It came as no surprise. The first vote in Spain’s Congress on the Catalan secession plan resulted in the rejection of the same by 85 percent of the deputies. A motion from Union, Progress and Democracy (UPyD), a centrist party busy digging for the Spanish nationalist vote, brought about this predictable result. Something is wrong in a political system when a plan endorsed by two-thirds of the Catalan regional parliament is, in the national Congress, stonewalled in this manner, almost without debate.
This attitude corroborates the view of some to the effect that this problem will sooner or later end up in the hands of the European Union, which will have to impose a solution. The impotence of Spanish politics is causing the buck to be repeatedly passed to the EU, though one side and the other continue to proclaim that the people have the last word. Last week in Brussels Spanish Economy Minister Luis de Guindos criticized the extreme austerity that has bled the peripheral countries white. This was a savory remark, since his own Popular Party (PP) government has applied the EU-imposed austerity policies without complaint, with De Guindos himself being in the front rank; there is no alternative, as Prime Minister Mariano Rajoy put it. Savory, too, because it is an admission that the PP’s policies have brought the country to its knees, as if De Guindos would actually like to be kicked out of his post. However, it expresses the PP government’s attitude very well: the blame must always fall on others, on other governments, other instances. The limitations of a political system incapable of offering adequate representation of the public is a problem that should be resolved by others.
In the Catalan conflict, both sides’ incapacity to put themselves in the other’s shoes, of making the least effort to understand reality as seen by the other, because it is more comfortable to fall back on the shopworn rhetoric of enemy and friend, reveals how our political system has no adequate protocols for setting in motion a scenario of negotiation.

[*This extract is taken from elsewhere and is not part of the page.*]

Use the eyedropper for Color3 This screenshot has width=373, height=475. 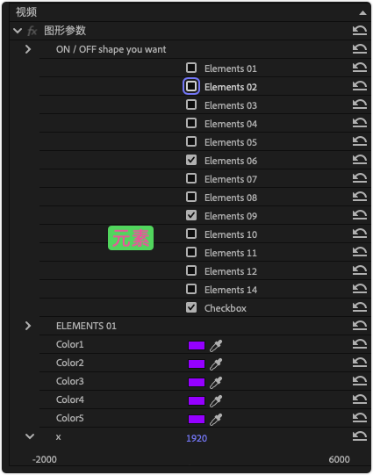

The Spanish parties say: “We can’t move an inch because the voters will throw us out.” The Catalan secessionist parties say: “We can’t back down because the citizens are way ahead of us.” It seems that blank rejection is the only kind of dialogue available on the menu. No one is capable of exploring what might constitute a compromise: a relationship of a federal nature with Catalonia as a free partner state, which would imply its full recognition as a political subject.
Indivisible problems — and this is one of them — in democracy can only be resolved by means of the vote. Sooner or later, Catalonia will end up voting. The rejection of the referendum will not prevent the Catalans from expressing their position at the next regional elections. And, in function of the results this may produce, if Spain remains impotent in terms of solving the problem on its own, the European Union will intervene and point the way.
Rather than simply leave Catalonia out in the cold (a message hammered in by the rhetoric of fear), the EU will attempt to find a solution, because it has no interest in coping with another permanent cause of conflict. And Spain will once again look foolish, because intransigence — which the vote in Congress prefigures — will have stood in the way of a reasonable solution.